Instructions to follow
Reproduce every line of the records below verbatim, omitting the pictures.

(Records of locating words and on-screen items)
>>

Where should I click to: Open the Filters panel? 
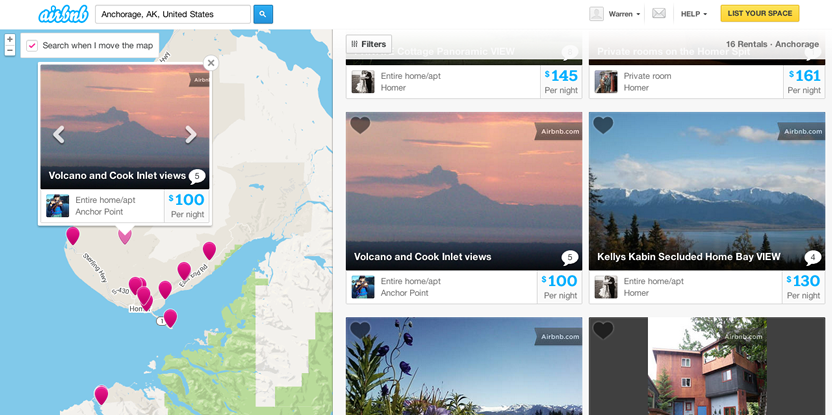(x=369, y=44)
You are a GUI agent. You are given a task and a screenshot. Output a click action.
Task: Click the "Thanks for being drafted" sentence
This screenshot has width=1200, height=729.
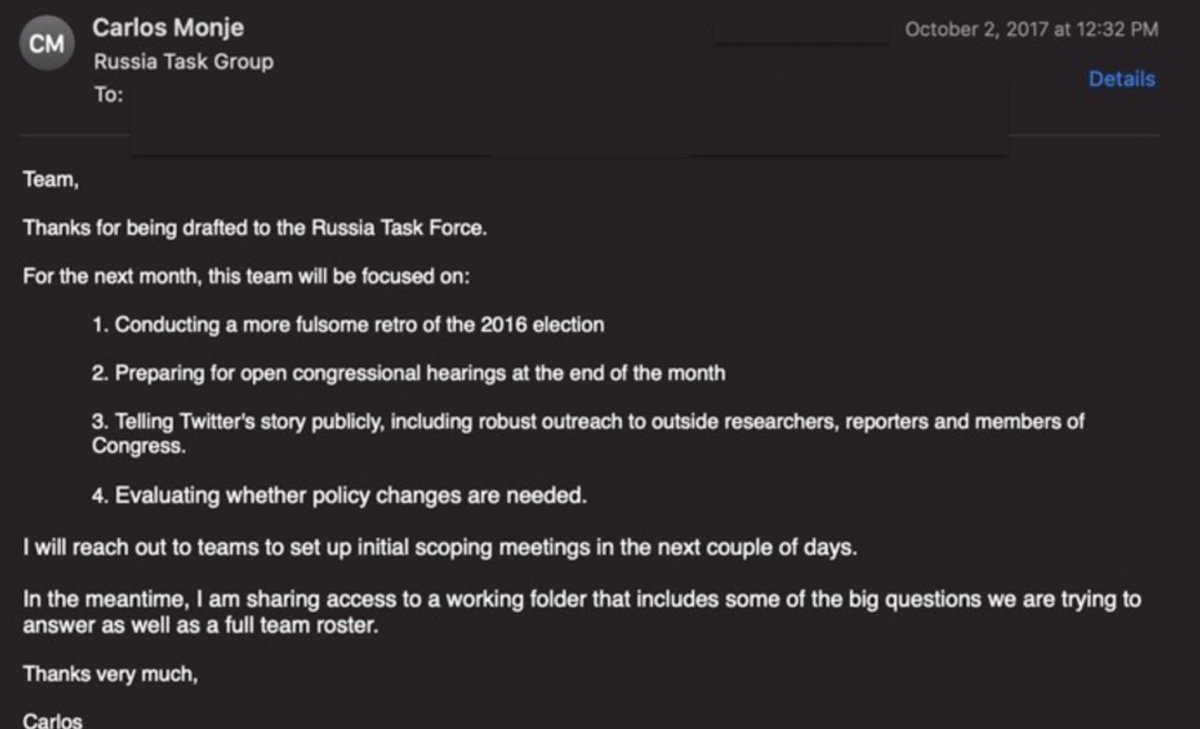tap(255, 228)
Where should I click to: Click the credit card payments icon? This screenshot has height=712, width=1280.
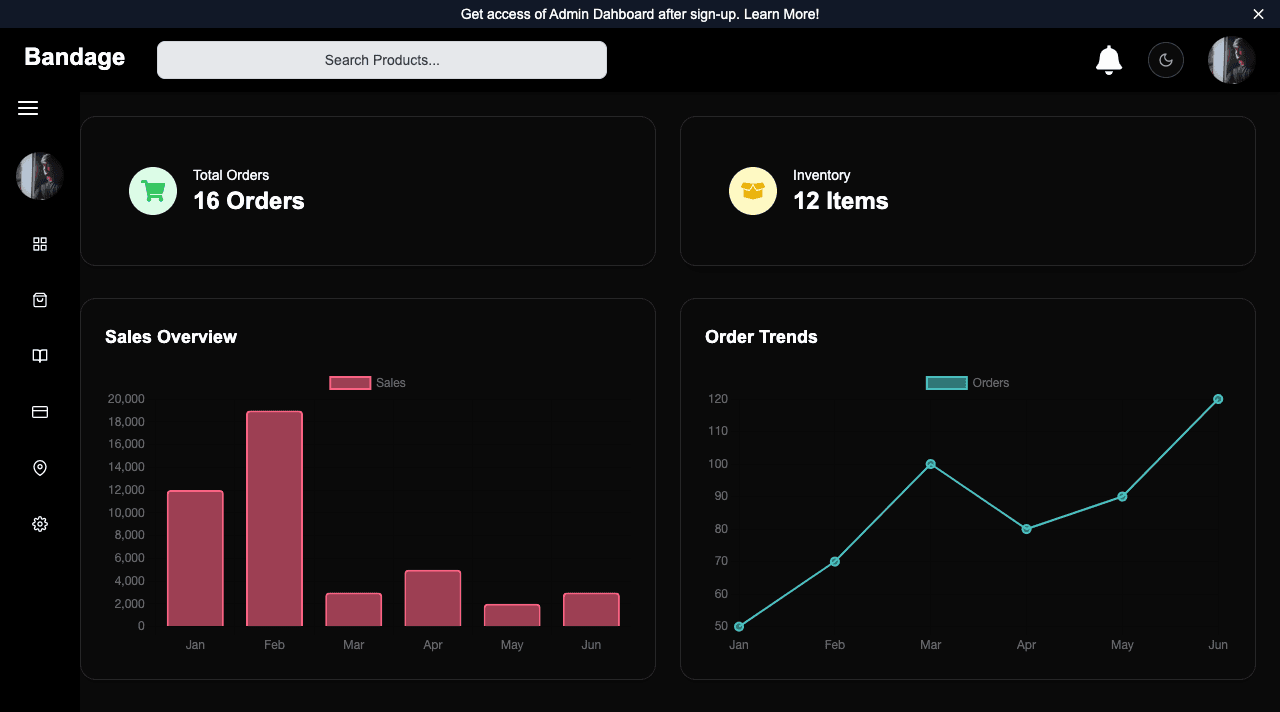pos(39,411)
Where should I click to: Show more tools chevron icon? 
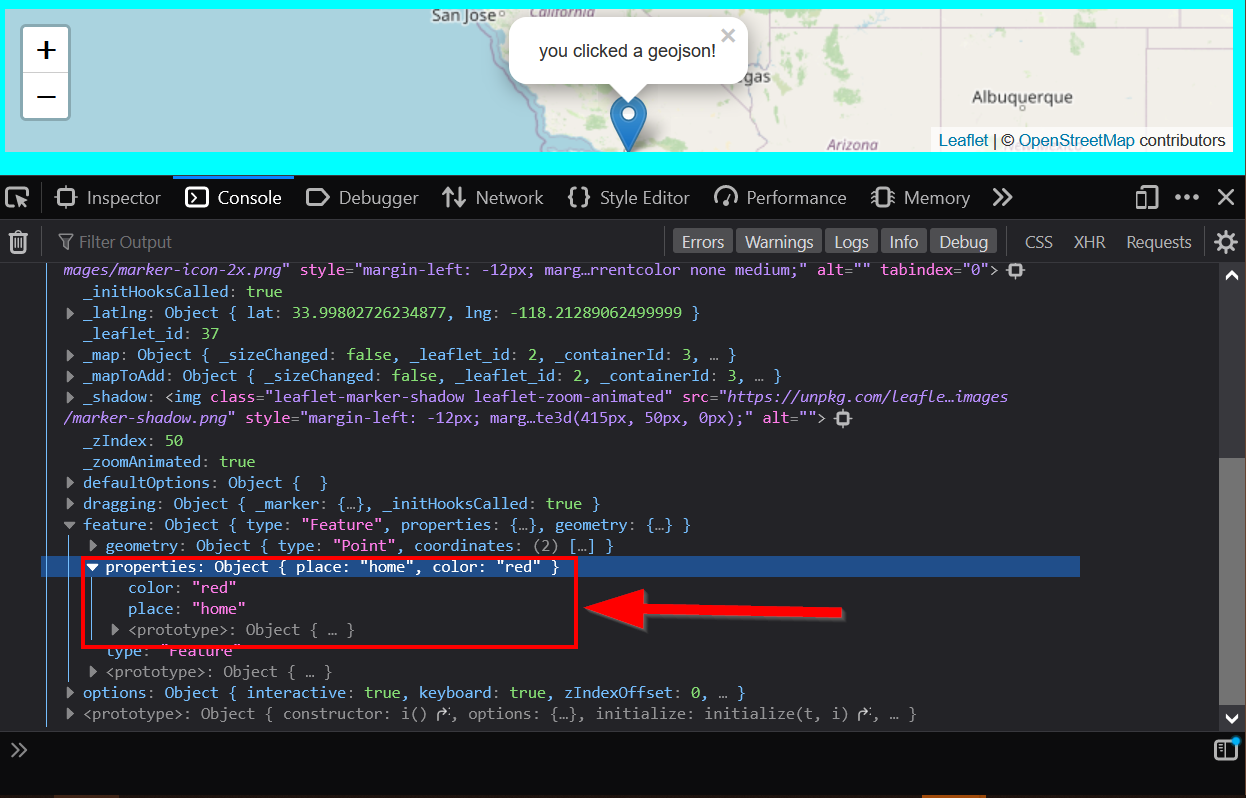[1002, 198]
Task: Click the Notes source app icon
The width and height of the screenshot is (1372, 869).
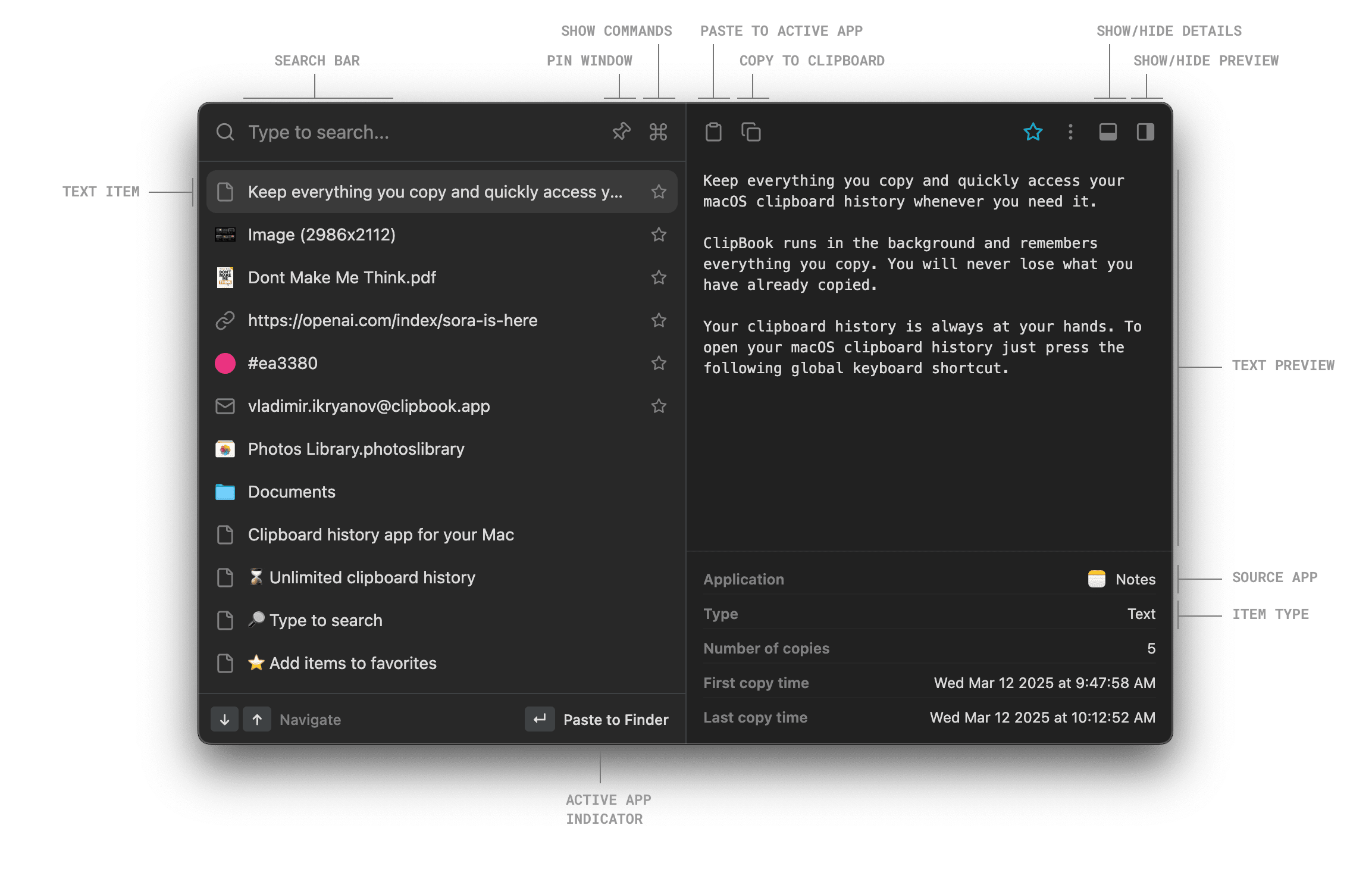Action: (1095, 579)
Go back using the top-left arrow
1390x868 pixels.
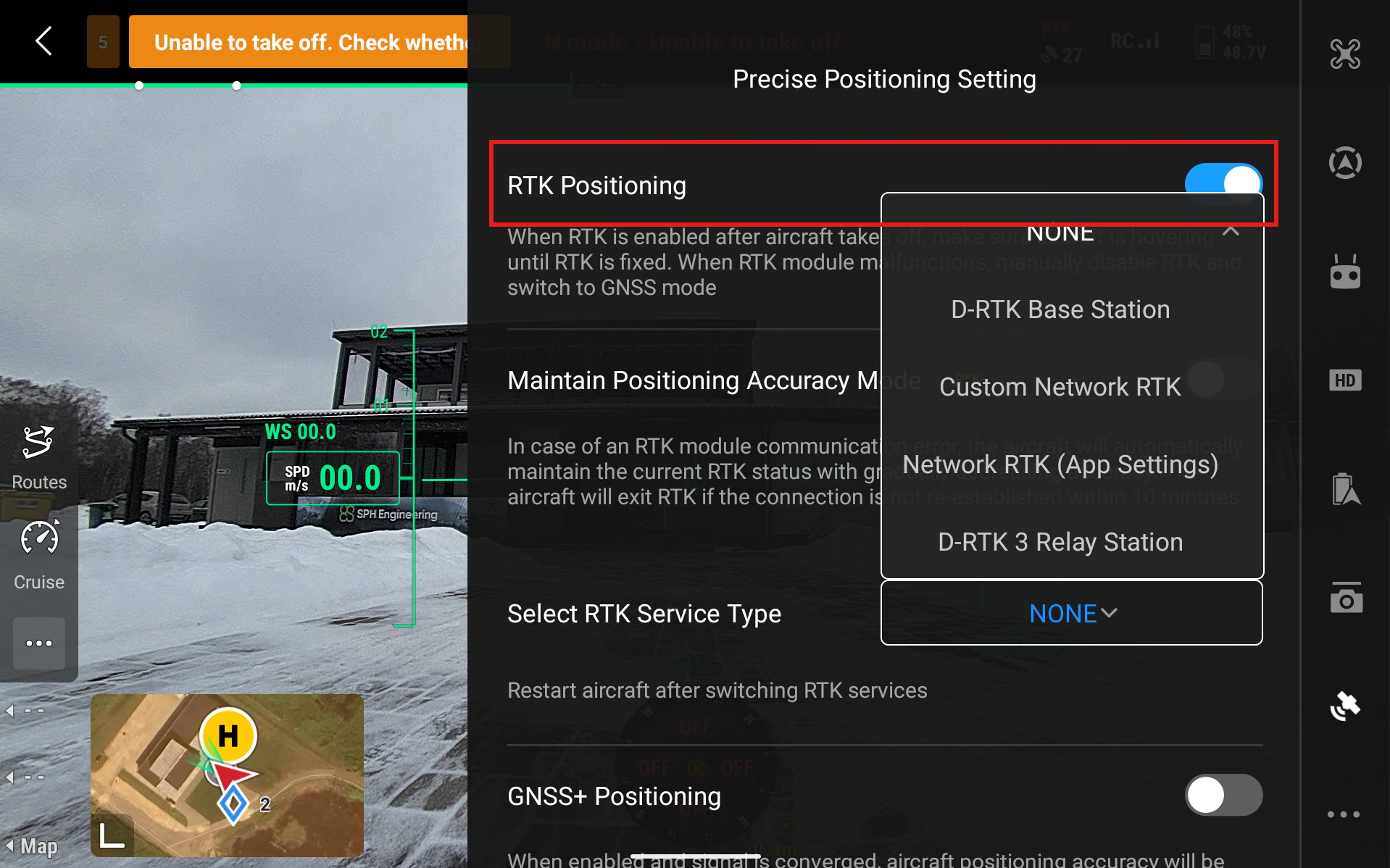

<<

Final result
Where should I click to: Open the Filters panel? 
(x=369, y=44)
You are a GUI agent. You are given a task and a screenshot. Output a click action.
Task: Click the "Thanks for being drafted" sentence
This screenshot has width=1200, height=729.
tap(255, 228)
Where should I click to: Click the credit card payments icon? This screenshot has height=712, width=1280.
pos(39,411)
Where should I click to: Show more tools chevron icon? 
[1002, 198]
Task: Click the Notes source app icon
The width and height of the screenshot is (1372, 869).
Action: (1095, 579)
Go back using the top-left arrow
1390x868 pixels.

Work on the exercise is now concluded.